Das wird automatisch passieren, falls es eine wie auch immer geartete Entscheidung gegen Breitwiesen gibt:
Wenn dem so wäre, nehm ich Breitwiesen wieder raus und Hammelsbrunnen ist wieder drin.
Aktuell ist der Stand: “Wir werden Hammelsbrunnen mit regionalplanerischen Restriktionen überziehen.” Konkret: Da wird so schnell nichts mehr gebaut.
Übergreifende Regionalplanung
Den Hintergrund, warum der Regionalplaner, den Entschluss des Gemeinderats begrüßt, schildert er so: Hammelsbrunnen sei aktuell im Flächennutzungsplan ausgewiesen. Die Regionalplanung sammelt zur Zeit alle Flächennutzungspläne ein und verbindet diese in einer übergreifenden Regionalplanung:
Wer Änderungen haben will, musste die bis vergangenen Herbst anmelden.
Das heißt, im April kommt es zur Anhörung bei der Verbandsversammlung.
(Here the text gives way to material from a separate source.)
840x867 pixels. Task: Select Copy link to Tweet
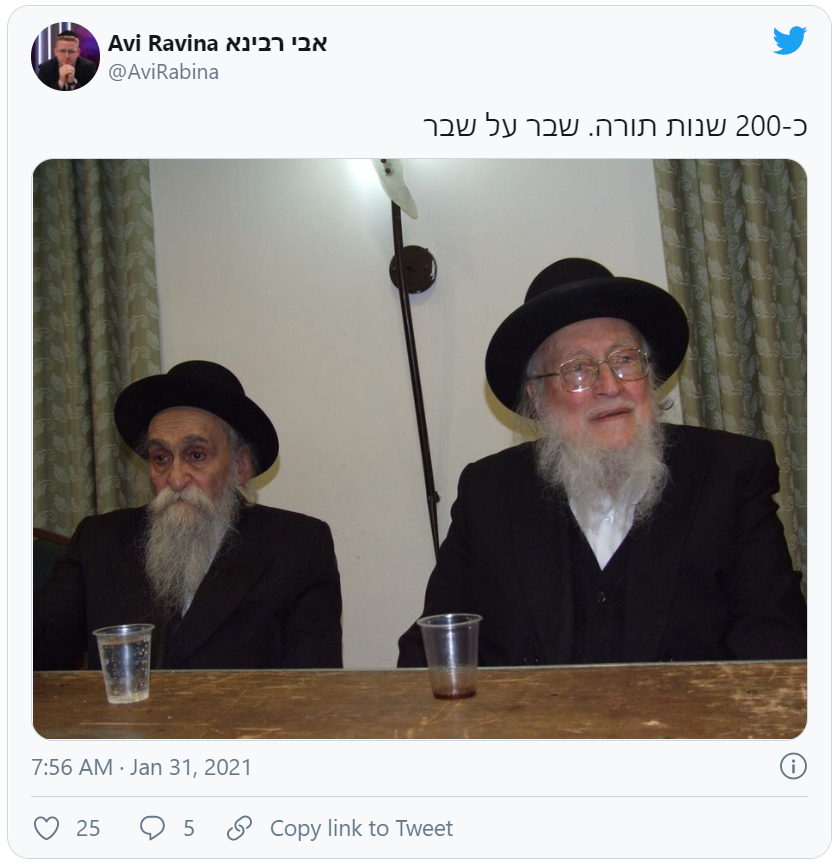click(x=361, y=828)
Im Mai geht die Vorplanung an die Träger öffentlicher Belange mit einer mindestens drei Monate dauernenden Offenlage. Im September/Oktober wird wieder beraten. Rund 1.500 Stellen werden gehört. Dazu können natürlich auch Bürger Einwände und Anregungen vorbringen:
Das mag hier und da gesetzlich nicht notwendig sein, aber wir nehmen darauf natürlich Rücksicht.
Das heißt, auch hier hat die BI “Schützt die Weinheimer Breitwiesen” wiederum die Möglichkeit, sich gegen den Flächentausch zu wenden. Aber immer im Bewusstsein, dass, sollte es keinen Tausch geben, der alte Flächennutzungsplan mit Hammelsbrunnen gelten wird.
Geschmäckle
Das Verfahren ist sehr aufwendig und wird in etwa zweieinhalb Jahren beendet sein. Dann gelten die Flächennutzungspläne, die dort eingearbeitet sind. Für eine mittelfristige Planung spielen die 700-750 Hektar Konversionflächen eine unsichere Rolle: Viele zu viele rechtliche Unwägbarkeiten lasten noch auf den Arealen, als das man sie auch nur grob überplanen könne. Aus Sicht von drei bis fünf Jahren wird sich da vermutlich nicht sehr viel tun – Kommunen, die dann aber initiativ werden wollen, brauchen ihre beplanbaren Flächen – soweit die Regionalplanung.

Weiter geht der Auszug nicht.